■ **BRIEF**: Here are the records. Write out exactly the lines between the one holding "Click the 우덕철 가이드님 value in 칭찬 담당자 row" and the one holding "You are a computer-use agent. 1160x482", inclusive.

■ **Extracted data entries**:
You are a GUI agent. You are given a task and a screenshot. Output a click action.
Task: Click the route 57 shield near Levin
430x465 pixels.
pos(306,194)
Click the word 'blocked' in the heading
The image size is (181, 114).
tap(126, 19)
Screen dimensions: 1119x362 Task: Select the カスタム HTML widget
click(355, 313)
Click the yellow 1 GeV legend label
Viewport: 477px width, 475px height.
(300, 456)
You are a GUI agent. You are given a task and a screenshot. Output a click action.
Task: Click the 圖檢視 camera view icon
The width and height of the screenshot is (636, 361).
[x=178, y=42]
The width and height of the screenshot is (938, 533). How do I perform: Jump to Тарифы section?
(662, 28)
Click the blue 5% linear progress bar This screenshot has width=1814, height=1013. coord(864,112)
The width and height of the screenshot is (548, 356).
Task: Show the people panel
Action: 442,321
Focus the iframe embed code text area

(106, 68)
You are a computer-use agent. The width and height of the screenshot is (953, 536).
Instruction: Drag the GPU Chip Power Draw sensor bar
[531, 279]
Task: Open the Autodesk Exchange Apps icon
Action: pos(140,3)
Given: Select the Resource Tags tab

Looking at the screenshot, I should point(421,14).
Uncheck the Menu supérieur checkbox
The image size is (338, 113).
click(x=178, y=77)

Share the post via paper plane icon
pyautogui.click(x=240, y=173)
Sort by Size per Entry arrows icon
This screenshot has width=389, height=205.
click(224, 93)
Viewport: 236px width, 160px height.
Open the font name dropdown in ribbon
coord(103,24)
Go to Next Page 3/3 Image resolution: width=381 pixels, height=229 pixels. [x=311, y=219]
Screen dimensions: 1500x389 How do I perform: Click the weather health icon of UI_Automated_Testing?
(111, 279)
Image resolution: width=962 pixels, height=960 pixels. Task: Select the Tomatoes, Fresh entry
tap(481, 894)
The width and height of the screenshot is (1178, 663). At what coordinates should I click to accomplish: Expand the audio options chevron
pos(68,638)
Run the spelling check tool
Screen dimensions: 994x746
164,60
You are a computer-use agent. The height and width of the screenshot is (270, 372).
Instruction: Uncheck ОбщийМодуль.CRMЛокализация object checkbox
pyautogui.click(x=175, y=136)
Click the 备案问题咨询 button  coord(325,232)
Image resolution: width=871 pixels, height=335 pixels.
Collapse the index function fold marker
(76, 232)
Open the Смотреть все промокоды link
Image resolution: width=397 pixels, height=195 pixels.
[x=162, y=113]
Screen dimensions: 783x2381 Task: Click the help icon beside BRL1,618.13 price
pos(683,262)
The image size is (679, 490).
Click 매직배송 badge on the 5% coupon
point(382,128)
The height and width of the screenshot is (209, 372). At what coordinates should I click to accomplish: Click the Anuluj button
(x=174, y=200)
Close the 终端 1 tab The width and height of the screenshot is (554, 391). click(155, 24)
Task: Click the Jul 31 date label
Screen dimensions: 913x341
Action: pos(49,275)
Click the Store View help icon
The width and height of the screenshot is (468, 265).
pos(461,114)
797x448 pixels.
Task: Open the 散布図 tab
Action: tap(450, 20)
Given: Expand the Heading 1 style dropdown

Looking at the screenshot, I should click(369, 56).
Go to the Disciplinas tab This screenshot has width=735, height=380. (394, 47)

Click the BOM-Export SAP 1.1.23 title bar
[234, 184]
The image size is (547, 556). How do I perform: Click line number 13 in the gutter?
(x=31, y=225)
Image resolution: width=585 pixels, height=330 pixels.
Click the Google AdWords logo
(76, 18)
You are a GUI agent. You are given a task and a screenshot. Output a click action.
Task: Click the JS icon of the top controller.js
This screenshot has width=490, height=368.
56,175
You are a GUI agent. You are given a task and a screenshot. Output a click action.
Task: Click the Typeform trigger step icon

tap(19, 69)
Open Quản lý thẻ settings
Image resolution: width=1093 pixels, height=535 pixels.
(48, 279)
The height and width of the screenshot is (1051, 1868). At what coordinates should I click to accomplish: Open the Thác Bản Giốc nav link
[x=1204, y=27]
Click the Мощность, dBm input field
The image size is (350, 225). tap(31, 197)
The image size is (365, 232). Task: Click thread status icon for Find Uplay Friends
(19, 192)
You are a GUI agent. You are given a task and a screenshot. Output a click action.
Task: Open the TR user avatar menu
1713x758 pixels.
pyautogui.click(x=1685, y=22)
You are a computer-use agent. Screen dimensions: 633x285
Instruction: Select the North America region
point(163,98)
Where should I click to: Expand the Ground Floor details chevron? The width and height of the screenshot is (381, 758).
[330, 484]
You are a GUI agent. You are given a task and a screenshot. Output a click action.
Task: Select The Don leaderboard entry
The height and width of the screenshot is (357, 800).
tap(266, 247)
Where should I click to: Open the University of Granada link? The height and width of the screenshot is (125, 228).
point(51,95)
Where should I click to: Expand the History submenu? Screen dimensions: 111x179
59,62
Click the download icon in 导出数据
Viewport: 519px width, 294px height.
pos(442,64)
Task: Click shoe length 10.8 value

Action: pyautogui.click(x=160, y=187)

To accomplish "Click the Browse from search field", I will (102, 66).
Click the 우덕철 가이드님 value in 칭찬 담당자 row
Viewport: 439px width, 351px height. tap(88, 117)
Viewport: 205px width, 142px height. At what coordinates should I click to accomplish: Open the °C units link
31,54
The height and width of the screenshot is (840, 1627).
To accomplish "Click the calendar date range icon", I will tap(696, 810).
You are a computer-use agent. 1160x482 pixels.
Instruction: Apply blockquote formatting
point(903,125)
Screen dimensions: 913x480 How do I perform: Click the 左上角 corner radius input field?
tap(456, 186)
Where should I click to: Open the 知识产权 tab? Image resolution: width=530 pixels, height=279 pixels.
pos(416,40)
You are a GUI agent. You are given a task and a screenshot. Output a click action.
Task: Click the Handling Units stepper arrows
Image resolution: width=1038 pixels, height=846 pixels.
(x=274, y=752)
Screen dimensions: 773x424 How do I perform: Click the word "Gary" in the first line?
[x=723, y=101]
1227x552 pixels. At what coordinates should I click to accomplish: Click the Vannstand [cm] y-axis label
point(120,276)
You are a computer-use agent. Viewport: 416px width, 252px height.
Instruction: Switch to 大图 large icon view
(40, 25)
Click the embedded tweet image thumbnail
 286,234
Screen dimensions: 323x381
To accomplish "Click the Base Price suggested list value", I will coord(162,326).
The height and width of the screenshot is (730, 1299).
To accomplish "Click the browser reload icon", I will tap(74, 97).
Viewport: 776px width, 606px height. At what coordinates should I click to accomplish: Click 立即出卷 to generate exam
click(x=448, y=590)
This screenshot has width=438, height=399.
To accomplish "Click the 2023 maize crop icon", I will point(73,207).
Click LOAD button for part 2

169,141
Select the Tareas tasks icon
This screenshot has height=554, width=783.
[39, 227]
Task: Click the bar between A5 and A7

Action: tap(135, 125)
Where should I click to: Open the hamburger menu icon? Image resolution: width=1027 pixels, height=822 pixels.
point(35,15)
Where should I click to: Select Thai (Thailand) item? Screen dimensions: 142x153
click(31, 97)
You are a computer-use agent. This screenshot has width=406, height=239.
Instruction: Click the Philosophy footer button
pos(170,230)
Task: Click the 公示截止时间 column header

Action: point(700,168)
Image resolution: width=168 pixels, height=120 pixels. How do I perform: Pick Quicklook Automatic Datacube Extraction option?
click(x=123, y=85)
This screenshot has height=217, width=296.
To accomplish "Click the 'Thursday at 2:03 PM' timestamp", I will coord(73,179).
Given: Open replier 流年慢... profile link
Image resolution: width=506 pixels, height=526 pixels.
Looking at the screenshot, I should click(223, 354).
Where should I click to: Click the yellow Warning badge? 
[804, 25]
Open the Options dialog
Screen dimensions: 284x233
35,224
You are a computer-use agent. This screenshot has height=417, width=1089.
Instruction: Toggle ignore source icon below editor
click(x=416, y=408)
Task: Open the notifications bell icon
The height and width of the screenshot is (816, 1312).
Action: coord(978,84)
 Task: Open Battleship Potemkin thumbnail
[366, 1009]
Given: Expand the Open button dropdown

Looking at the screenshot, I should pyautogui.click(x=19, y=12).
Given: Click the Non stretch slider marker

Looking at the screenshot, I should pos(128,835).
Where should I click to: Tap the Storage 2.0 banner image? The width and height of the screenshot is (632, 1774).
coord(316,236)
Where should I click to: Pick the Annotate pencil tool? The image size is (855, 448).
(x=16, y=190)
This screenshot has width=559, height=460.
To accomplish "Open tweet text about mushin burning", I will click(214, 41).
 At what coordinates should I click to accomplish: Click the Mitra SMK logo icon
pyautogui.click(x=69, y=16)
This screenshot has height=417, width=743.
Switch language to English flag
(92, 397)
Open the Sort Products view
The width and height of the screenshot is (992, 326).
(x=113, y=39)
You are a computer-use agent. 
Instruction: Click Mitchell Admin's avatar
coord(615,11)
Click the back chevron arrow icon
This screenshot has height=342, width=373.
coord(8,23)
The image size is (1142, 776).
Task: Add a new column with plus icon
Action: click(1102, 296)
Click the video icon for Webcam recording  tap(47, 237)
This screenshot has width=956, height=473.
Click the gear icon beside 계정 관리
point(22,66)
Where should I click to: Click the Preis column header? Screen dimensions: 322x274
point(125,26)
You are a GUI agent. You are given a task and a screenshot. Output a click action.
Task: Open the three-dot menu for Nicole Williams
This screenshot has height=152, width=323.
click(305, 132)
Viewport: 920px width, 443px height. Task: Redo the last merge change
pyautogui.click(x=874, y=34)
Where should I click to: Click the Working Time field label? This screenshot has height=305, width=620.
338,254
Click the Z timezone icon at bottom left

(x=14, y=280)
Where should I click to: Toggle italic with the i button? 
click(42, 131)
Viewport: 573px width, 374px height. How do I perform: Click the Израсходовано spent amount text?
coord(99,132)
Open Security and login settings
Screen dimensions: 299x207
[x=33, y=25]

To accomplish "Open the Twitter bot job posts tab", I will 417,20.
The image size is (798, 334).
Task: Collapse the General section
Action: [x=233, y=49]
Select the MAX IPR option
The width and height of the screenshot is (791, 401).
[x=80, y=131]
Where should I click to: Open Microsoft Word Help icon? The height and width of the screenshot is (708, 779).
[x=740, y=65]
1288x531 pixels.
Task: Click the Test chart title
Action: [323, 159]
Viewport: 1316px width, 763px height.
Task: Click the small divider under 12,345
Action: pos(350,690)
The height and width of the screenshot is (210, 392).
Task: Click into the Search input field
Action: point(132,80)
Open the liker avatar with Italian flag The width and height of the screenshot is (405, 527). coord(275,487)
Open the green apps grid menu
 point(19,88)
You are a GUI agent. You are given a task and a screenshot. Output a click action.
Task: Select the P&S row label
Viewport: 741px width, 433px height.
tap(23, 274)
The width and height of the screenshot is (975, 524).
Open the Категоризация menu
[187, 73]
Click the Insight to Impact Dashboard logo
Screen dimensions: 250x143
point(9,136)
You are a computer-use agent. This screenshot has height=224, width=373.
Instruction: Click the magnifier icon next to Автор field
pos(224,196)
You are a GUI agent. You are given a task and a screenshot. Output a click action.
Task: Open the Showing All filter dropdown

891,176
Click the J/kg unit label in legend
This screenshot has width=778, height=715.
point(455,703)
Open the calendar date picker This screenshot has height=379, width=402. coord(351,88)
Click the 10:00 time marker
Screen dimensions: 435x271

■ **THE ANSWER**:
Click the 우덕철 가이드님 value in 칭찬 담당자 row
Viewport: 439px width, 351px height. tap(88, 117)
Viewport: 205px width, 142px height. At what coordinates should I click to accomplish: Open the °C units link
31,54
The height and width of the screenshot is (840, 1627).
To accomplish "Click the calendar date range icon", I will tap(696, 810).
You are a computer-use agent. 1160x482 pixels.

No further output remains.